On Jan 29, 2021, at 12:12 PM, Chuck Guzis via cctalk
<cctalk at classiccmp.org> wrote:
On 1/29/21 6:27 AM, Paul Koning via cctalk wrote:
True, although right to left is not a natural way
to read mathematical formulas. The reason APL uses right to left is that the designers
apparently were unwilling to change the direction of the assignment operator, so
everything else had to follow. Another language that doesn't have precedence avoided
this issue by changing assignment to match the others, i.e., everything is left to right.
That is POP-2, a language out of the U of Edinborough I remember from an AI class. So it
would do stuff like:
a + 1 * 5 -> b
which in C would be
b = (a + 1) * 5;
and is definitely easier to read than the APL equivalent.
Well, part of the confusion lies in the difference of "=" in mathematics
indicating a property or state, as opposed to computer languages using
it as an operator.
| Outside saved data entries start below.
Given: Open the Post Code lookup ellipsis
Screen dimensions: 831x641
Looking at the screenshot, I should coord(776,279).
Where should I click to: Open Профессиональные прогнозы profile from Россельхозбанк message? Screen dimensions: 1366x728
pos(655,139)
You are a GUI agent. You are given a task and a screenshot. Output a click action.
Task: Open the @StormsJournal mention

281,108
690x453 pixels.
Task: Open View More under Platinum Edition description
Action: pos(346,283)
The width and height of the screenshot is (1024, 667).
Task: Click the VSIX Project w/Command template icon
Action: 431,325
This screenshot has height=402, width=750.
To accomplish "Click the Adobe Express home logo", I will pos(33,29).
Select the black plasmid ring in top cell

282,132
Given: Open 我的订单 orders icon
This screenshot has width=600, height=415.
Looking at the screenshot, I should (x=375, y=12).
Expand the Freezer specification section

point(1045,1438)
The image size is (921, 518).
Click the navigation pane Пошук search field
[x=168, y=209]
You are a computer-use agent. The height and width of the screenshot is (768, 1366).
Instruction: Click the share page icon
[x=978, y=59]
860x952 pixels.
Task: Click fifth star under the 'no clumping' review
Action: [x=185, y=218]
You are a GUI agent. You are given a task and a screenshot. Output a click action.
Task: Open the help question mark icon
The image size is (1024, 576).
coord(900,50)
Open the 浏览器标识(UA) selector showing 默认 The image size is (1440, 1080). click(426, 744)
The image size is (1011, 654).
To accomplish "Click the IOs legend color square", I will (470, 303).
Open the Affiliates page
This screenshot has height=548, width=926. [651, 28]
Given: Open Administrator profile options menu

It's a subtle distinction, but important.
D = 4AC in mathematics establishes a property of D, whereas
D = 4*A*C in BASIC, etc. means "multiply 4 by A, then take that result
and multiply it by the value of C and store the result into D.
APL treats the assignment as what it is--an operation. Why the RTL of
APL was chosen by Iverson, is a mystery; I agree. He was, as far as I
know, not native writer of Hebrew. I suppose we should be grateful
that he didn't specify APL as a boustrophedon.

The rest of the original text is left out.